Reproduce the data in its entirety, exactly as supplied.

═══ SOURCE RECORDS ═══

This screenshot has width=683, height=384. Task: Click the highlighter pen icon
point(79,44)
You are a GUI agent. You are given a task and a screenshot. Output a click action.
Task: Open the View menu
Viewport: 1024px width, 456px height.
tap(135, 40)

═══

### TASK RESPONSE
This screenshot has width=683, height=384. Task: Click the highlighter pen icon
point(79,44)
You are a GUI agent. You are given a task and a screenshot. Output a click action.
Task: Open the View menu
Viewport: 1024px width, 456px height.
tap(135, 40)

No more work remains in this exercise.